Favria, 13.04.2014    Giorgio Cortese

 

Tenir le coup, tenere duro e rouler les mècaniques, mostrare i muscoli

 

Da vera matrimoniale ad Agnolot

Gli Agnolotti sono un primo piatto tradizionale delle grandi festività del passato, già in voga  all’inizio del 1800. Gli agnolotti sono una pasta fresca con ripieno, che si distingue per ricchezza, varietà e sapidità a seconda delle zone di produzione. Gli agnolotti hanno una caratteristica forma quadrata. La sfoglia è ottenuta con farina di frumento,uova, sale ed eventualmente Grana Padano. Il ripieno contiene arrosto magro di vitello, uova, Grana Padano, sale pepe, noce moscata ed eventualmente spinaci o erbette o cavoli. Altre ricette, invece, prevedono per il ripieno un arrosto misto composto da maiale, da bovino e da coniglio o, talvolta, da pollo. In alcune località, l'arrosto è sostituito da un brasato di solo manzo.  Da bambino mi ricordo che mia nonna preparava il ripieno composto da un trito di arrosto di carne bovina e suina e prosciutto a cui si aggiungeva uova, formaggio e Grana Padano grattugiato, una vera bomba.  L'etimologia di Agnôlot è incerta: secondo alcuni deriva dal parmense  anolino", a causa della dimensione simile ad una vera matrimoniale,   secondo altri il nome deriva da un cuoco del Monferrato, Angelotu,  Angiolino, il suo piatto,"Piat d'Angelot", a poco a poco sarebbe diventato "Agnolot".

Favria, 14.04.2014      Giorgio Cortese

 

Certe persone credono dio sapere sempre  tutto,   prevaricando l'altrui pensiero!!

 I quotidiani farlingotti

Il suono è allegro, il significato potrebbe ancora reggere i tempi, ma come parola si è persa da un paio di secoli: già all'inizio dell'Ottocento veniva  qualificato come un arcaismo. Ebbene, farlingotto significa “quegli che nel parlare mescola e confonde varie lingue, storpiandole”. La definizione è della Crusca, ripresa poi, identica, da tutti i vocabolari che contengono questa voce.
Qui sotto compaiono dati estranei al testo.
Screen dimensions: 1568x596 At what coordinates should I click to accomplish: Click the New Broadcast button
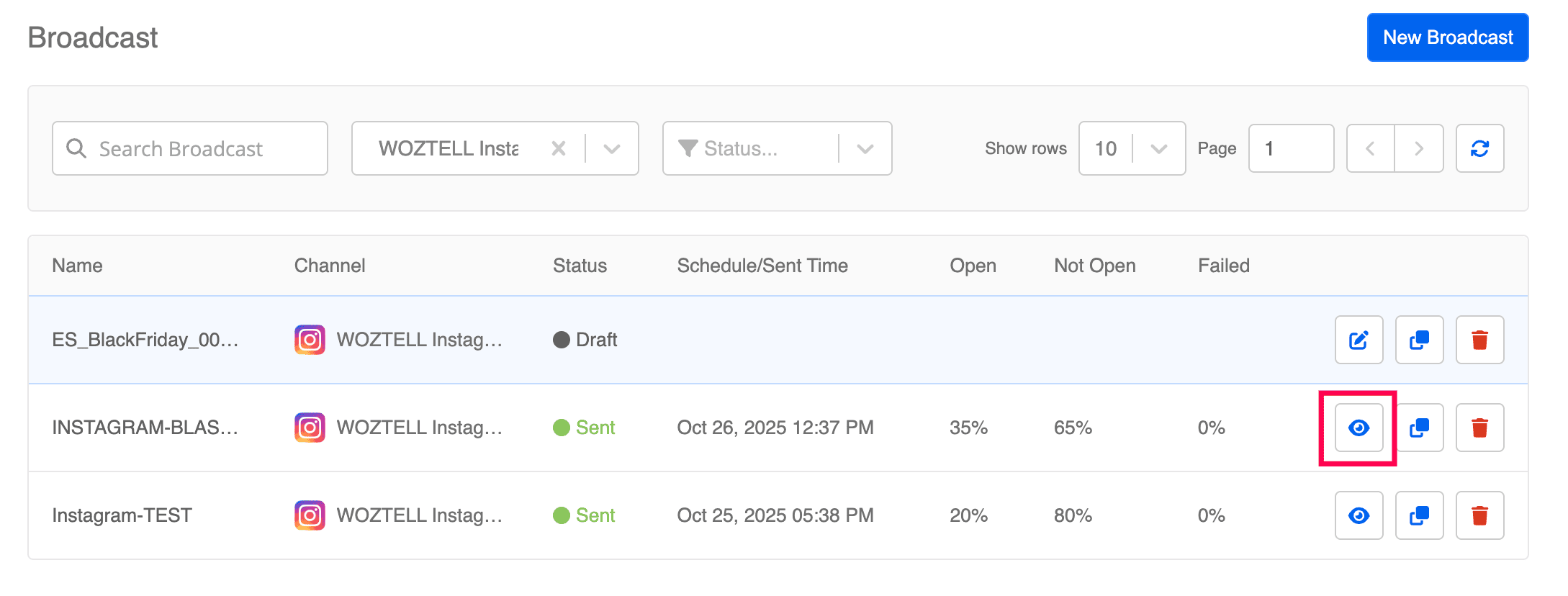pos(1447,37)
La Crusca al farlingotto dà del “barbaro”, che significa “straniero, di diverso linguaggio”.Colui che non favella in alcuna delle lingua conosciuto o almenon non la usa correttamente.  Insomma: di farlingotti in giro, di questi tempi, ce n'è tanti; sono coloro che per ignoranza, noncuranza o per darsi lustro usano inutilmente o forzatamente parole straniere pur in presenza di un perfetto corrispettivo italiano. Quanto all'etimologia, l'unica convincente è riferita dal Cardinali-Borrelli: “dal latino varie, variamente, linguatus, loquace”.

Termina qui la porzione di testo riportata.